Selon l’adjoint au maire, c’est grâce au retour du beau-frère de la femme que la vérité a pu être établie. Le beau-frère qui vivait à la frontière avec l’Algérie s’est rendu dans le campement dans lequel vit sa belle-sœur, en pleine brousse, pour vérifier l’information selon laquelle elle a été lapidée. À son arrivée, cette dernière se portait bien.
Pour une autre source locale, si l’affaire a pris une telle ampleur, c’est bien parce que les islamistes avaient menacé le couple. Une information appuyée par la Voix de l’Amérique. Selon le média, dans un communiqué, ces islamistes ont non seulement démenti toute implication dans une supposée lapidation, mais ont également assuré la semaine dernière qu’elle n’avait jamais eu lieu.
Ils auraient simplement arrêté et présenté publiquement le couple qui a eu un enfant hors mariage. Des habitants ont par ailleurs affirmé avoir vu le couple en bonne santé, ajoute la Voix de l’Amérique.

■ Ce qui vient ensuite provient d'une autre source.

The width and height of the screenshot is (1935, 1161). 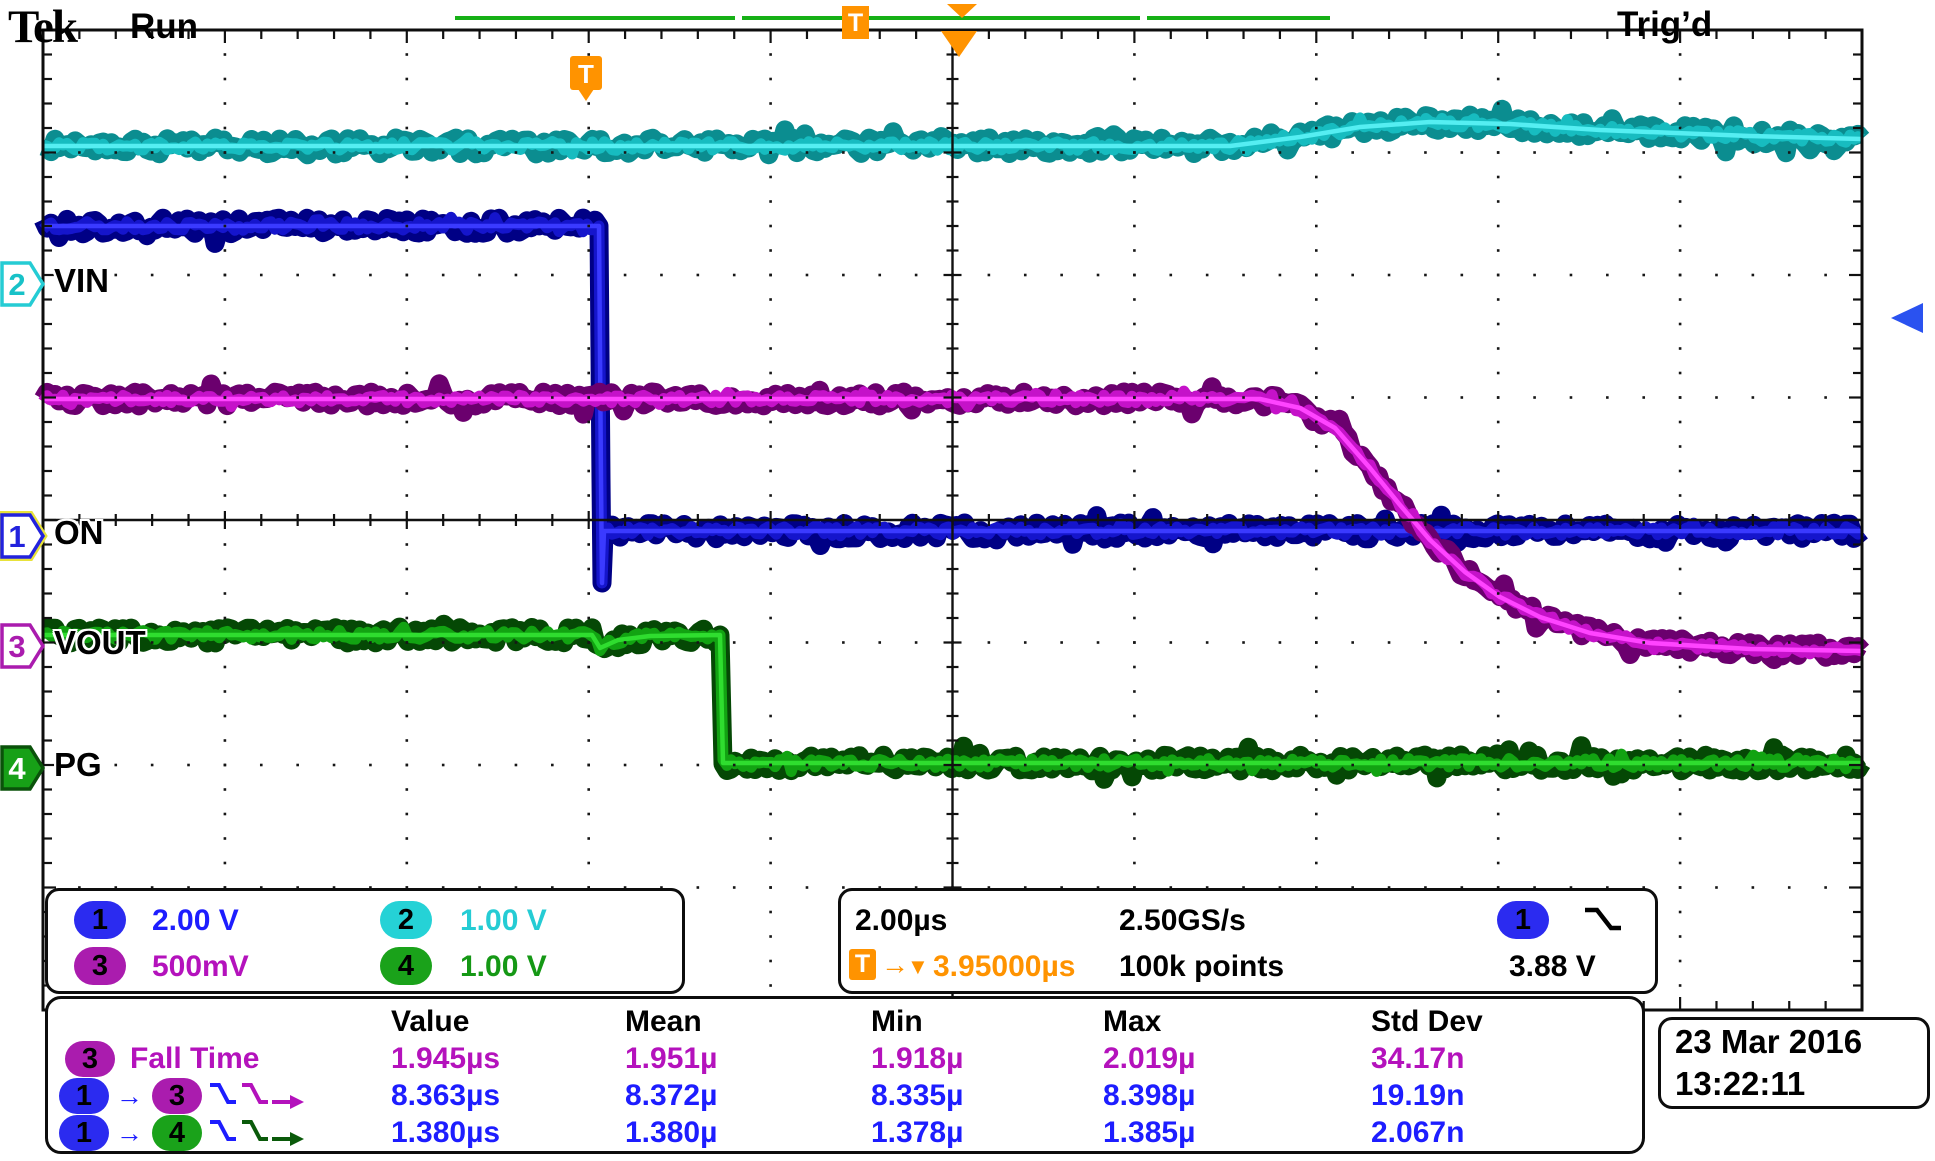 What do you see at coordinates (1769, 1042) in the screenshot?
I see `date-readout: 23 Mar 2016` at bounding box center [1769, 1042].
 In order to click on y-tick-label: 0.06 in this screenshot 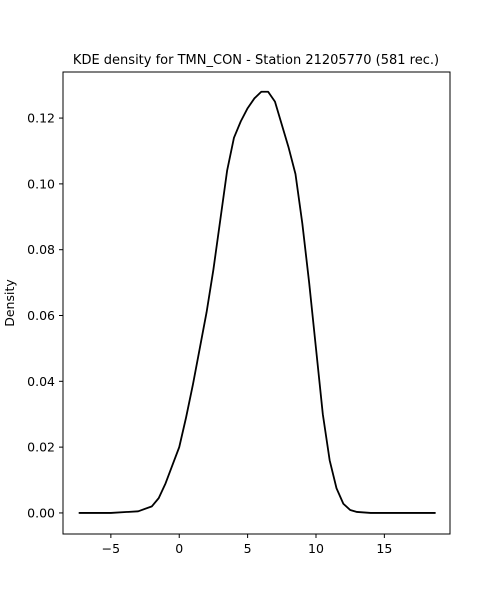, I will do `click(41, 316)`.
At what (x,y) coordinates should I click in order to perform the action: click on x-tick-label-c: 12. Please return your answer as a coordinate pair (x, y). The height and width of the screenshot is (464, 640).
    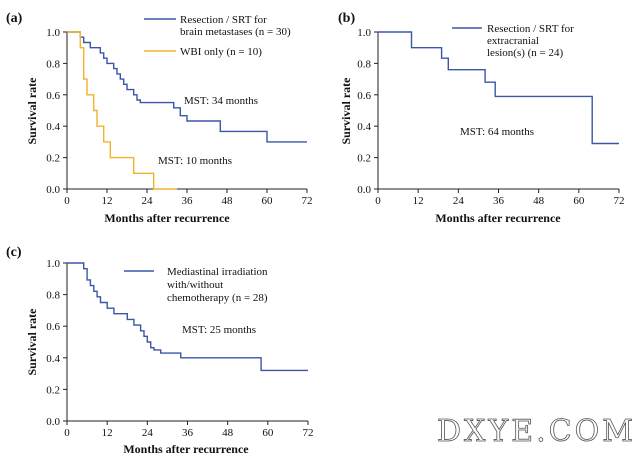
    Looking at the image, I should click on (108, 433).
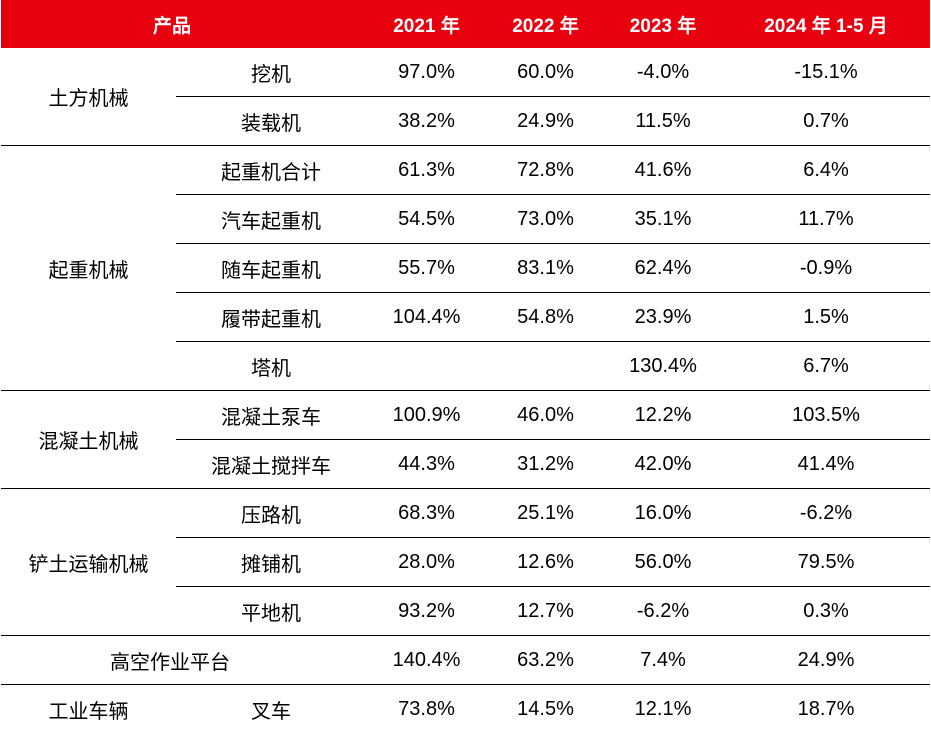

Pourtant, selon l’AFP, des sources locales avaient confirmé la lapidation du couple. D’après un élu, “le couple non marié a été arrêté” par “les islamistes”. Ces derniers “ont déclaré qu’ils ont violé la loi musulmane et qu’il fallait les lapider. C’est ce qu’ils ont fait”, a détaillé un élu local.
“Les islamistes ont creusé mardi deux trous dans lesquels ils ont mis l’homme et la femme qui vivaient maritalement sans être mariés. Ils ont été lapidés à mort”, affirmait à l’AFP un autre élu joint au téléphone depuis Bamako. “Quatre personnes ont jeté des cailloux aux deux, jusqu‘à leur morte”, avait-il ajouté.